- Teams: 8
- Premiers: Balmain (3rd title)
- Minor premiers: Balmain (3rd title)
- Matches played: 56
- Points scored: 1280
- Top points scorer: Charles Fraser (67)
- Wooden spoon: North Sydney (2nd spoon)
- Top try-scorer: Harold Horder (17)

= 1917 NSWRFL season =

Rugby league competition

The 1917 New South Wales Rugby Football League premiership was the tenth season of Sydney's professional rugby league football club competition, Australia's first. Eight teams from across the city contested during the season and Balmain finished on top of the ladder to claim the premiership.

==Season summary==
After nine seasons with only nineteen wins and two draws from 115 matches, Western Suburbs finally made a significant impact on the league, finishing a respectable third behind the traditionally strong sides of Balmain and South Sydney. Their advance was almost entirely due to centre Herb Gilbert, who moved from Easts, Hull F.C. and South Sydney to add skill and knowledge to team crying out for guidance, besides scoring nine of the team's thirty-four tries.

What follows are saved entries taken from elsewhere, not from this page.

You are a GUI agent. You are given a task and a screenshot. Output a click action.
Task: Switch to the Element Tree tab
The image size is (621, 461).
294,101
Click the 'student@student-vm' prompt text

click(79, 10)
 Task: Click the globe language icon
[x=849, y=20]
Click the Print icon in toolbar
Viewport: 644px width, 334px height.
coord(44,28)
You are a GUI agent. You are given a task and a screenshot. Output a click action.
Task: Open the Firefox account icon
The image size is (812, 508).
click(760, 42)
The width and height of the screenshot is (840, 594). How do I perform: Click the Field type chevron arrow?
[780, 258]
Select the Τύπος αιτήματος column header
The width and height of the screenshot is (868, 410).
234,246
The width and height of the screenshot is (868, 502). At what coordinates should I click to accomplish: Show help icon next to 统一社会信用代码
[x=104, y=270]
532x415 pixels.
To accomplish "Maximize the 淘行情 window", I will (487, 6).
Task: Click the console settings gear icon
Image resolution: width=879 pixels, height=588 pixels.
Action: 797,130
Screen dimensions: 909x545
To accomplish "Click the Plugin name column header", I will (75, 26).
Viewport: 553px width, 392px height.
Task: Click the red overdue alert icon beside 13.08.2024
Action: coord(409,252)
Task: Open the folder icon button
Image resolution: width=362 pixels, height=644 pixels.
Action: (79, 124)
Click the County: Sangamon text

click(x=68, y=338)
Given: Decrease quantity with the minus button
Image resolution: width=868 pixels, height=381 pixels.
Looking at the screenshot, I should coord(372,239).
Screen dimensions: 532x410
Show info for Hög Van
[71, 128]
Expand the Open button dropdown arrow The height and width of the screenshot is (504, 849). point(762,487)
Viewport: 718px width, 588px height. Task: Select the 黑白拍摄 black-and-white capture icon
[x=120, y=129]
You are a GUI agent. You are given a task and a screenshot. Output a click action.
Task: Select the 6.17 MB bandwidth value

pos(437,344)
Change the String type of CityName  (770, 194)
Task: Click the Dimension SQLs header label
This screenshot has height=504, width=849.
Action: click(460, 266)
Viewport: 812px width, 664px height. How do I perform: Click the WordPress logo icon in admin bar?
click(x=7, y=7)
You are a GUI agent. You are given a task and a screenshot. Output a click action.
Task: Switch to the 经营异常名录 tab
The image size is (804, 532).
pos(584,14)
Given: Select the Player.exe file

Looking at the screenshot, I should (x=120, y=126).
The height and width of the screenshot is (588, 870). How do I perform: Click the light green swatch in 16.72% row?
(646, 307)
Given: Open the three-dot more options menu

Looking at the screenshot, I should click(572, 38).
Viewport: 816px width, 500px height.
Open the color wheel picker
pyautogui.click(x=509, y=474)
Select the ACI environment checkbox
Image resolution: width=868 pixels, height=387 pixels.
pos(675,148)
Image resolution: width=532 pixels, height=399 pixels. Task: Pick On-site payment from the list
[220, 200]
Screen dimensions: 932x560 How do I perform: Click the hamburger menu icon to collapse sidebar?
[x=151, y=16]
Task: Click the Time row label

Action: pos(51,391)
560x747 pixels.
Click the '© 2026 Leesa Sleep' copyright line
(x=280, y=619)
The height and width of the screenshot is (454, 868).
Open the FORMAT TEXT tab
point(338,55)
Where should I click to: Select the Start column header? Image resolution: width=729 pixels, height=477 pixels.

Balmain ultimately won their third consecutive premiership finishing eight points ahead of second placed South Sydney. The Balmain side only failed to win one of their games during the season against Newtown in round 8. In fourteen games Balmain’s secure defence allowed a mere 61 points and just nine tries to be scored against them, a statistic indicating their dominance and rivalled since only by St. George in 1963. Annandale managed to avoid bottom spot thanks to Glebe surrendering their two points to them following a 31–5 win for Glebe in round 8. The points were moved over to Annandale due to Glebe fielding Dan “Laddo” Davies - an ineligible player under the residential criteria of the time.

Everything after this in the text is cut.